Editor’s note: I wrote this in February 2022 in the San Antonio Express News, as part of my series on “Billionaire Philosopher Kings.”
Ray Dalio is the founder of the world’s biggest hedge fund, Bridgewater. He is personally worth an estimated $15.7 billion. With his 2017 book Principles he aspires to the role of a great billionaire philosopher king, the kind I am specifically interested in analyzing in 2022.
Unlike philosopher king Peter Thiel who I wrote about recently, Dalio is not known for his political campaign funding, nor for supporting radical provocateurs with his billions.
Nevertheless, the power of a billionaire in our society should leave all of us cautious. Dalio intends to influence how we organize companies, our daily life, and our work life. The book presents three sections, a sort-of biographical “Where I’m Coming From,” a life-instructional part called “Life Principles,” and the managerial-oriented “Work Principles.”

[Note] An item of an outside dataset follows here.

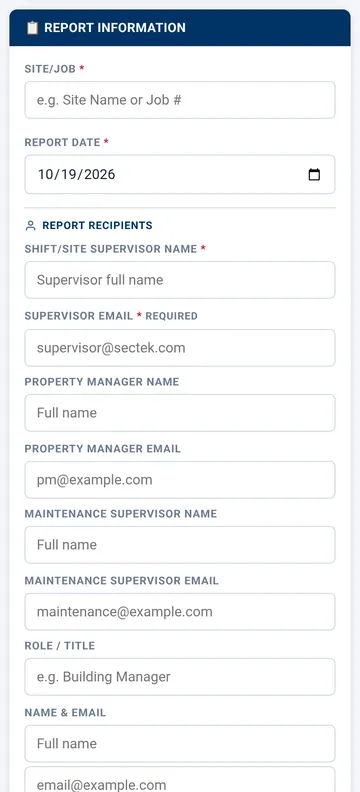Focus the Site/Job input field
This screenshot has width=360, height=792.
tap(180, 100)
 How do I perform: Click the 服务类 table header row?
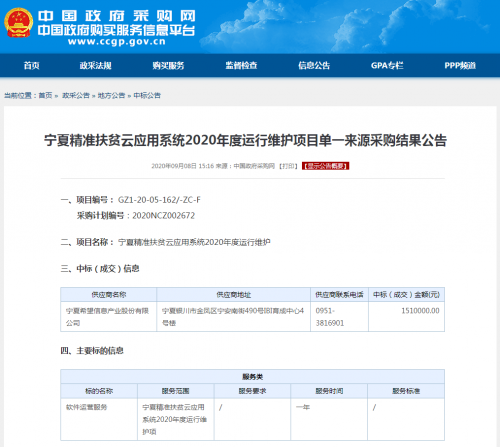(x=252, y=377)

Here are the most important points from Principles, consolidated for your convenience and consideration:
Write down your thought processes and guiding ideas, all the better to return and refine them as you collect data and experiences. Seek truth relentlessly. Be radically transparent in your decision-making. Be radically open-minded. Use computers to enhance your thinking. Analyze your business, yourself, and the world like a machine that can be broken into component parts. Identify weaknesses in the machine and address them forthrightly. Embrace setbacks and pain as part of the process. Use these as learning opportunities. Get better next time. Forget trying to look good or please people, try instead to achieve the goal you aim at. Don’t try to come up with the best idea on your own, instead come up with the best idea using all available sources. Seek out people who disagree with you, to test your own concepts and to learn. Be willing to fire people even if you like them. Suppress emotions and appeal to reason, in your thought process as well as in your relationships with people.
Time and again Dalio hammers on the idea of radically seeking truth and transparency no matter the consequences, while organizing your life and work like a machine that can be fixed through analysis. Emotions, he emphasizes, need to be suppressed to allow reason and truth to shine through. Basically, be like Spock. (My words, not Dalio’s.)These sound pretty fine and useful to aim for if you want to build a hedge fund.

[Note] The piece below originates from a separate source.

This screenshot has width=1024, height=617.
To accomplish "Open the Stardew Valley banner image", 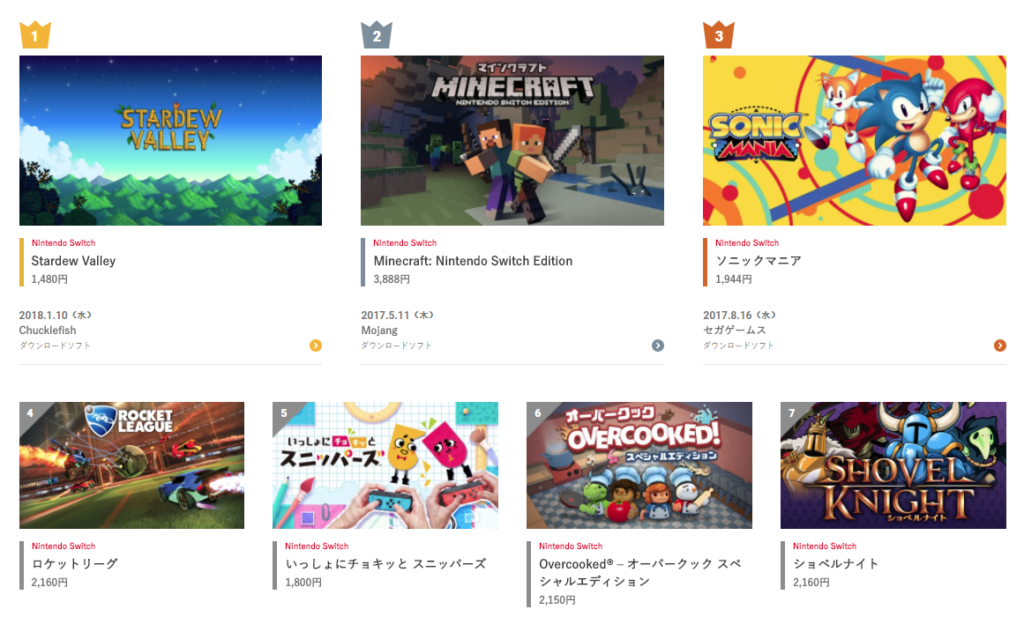I will coord(170,140).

But here’s the thing. There’s something odd about reading Dalio’s own history of Bridgewater and of himself. He is radically untransparent. Opacity and elision are the rules rather than the exception. I understand he’s protecting colleagues and employees by not spilling the beans. But the stories of conflict within Bridgewater generally do not get fleshed out enough to even seem realistic.
With one big exception. He summarizes a memo his deputies wrote him in 1993, at a crucial time in his firm’s development. “Ray sometimes says or does things to employees which makes them feel incompetent, unnecessary, humiliated, over-whelmed, belittled, oppressed, or otherwise bad. The odds of this happening rise when Ray is under stress. At these times, his words and actions toward others create animosity toward him and leave a lasting impression. The impact of this is that people are demotivated rather than motivated.”

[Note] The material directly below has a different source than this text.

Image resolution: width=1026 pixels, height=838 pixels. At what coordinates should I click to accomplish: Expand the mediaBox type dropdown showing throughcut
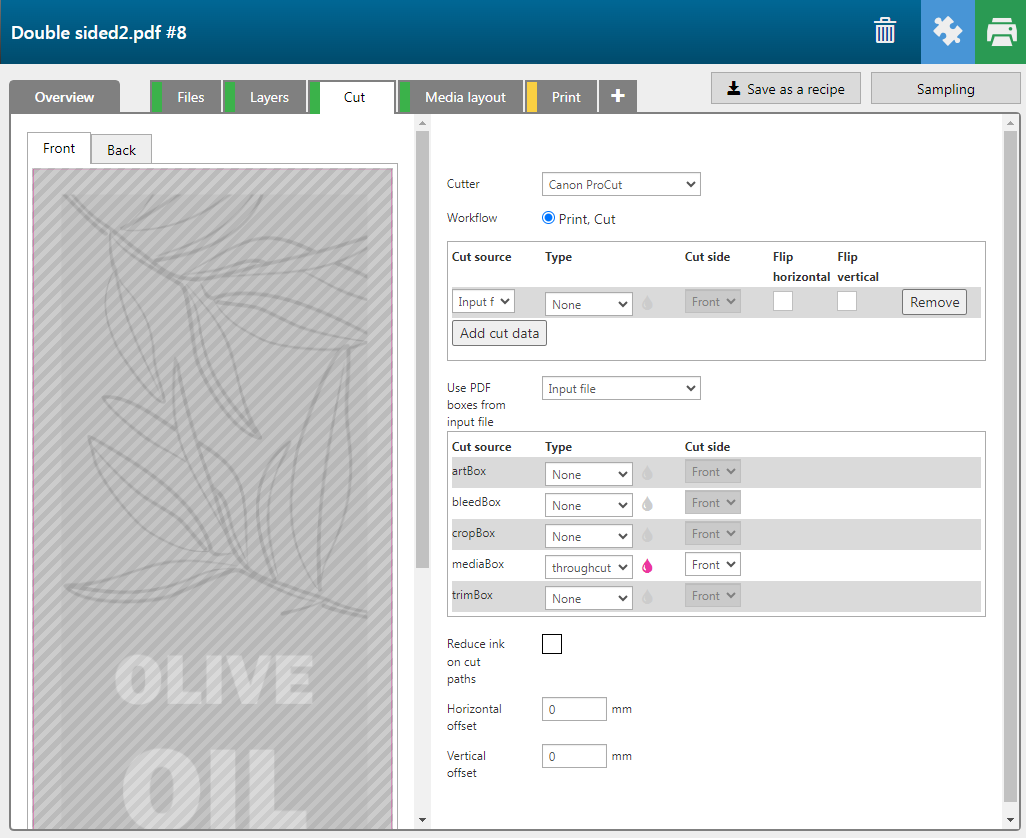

That part was clear. Indeed, it’s the most transparent part of a book which otherwise does not seem transparent. We get an idea of what it would be like to work for Ray Dalio, from his closest colleagues.
Here’s another idea I doubt billionaire philosopher king Ray Dalio is giving enough credit to. To the wealthy business owner, “speaking your truth,” “radical transparency,” and “leaning into conflict to address problems early” sound like great business bromides.
But I worked on Wall Street long enough to know that being on the receiving end of your boss “speaking his direct truth” involves spittle-flecked f-bombs, smashing telephones and telling subordinates what f-ing morons they are.
That is to say, radical transparency is experienced differently, depending on who’s giving it, and who’s receiving it. I do not believe – now I’m speaking realistically about a world of vastly unequal power dynamics at work, in politics, in society – that radical truthfulness works the way he says it does. Humans are not machines to be fixed in this way. Ray Dalio’s ability to deliver radical truth bombs will not be met by his subordinate’s equal ability to do the same. To think otherwise is to embrace a curious understanding of human nature.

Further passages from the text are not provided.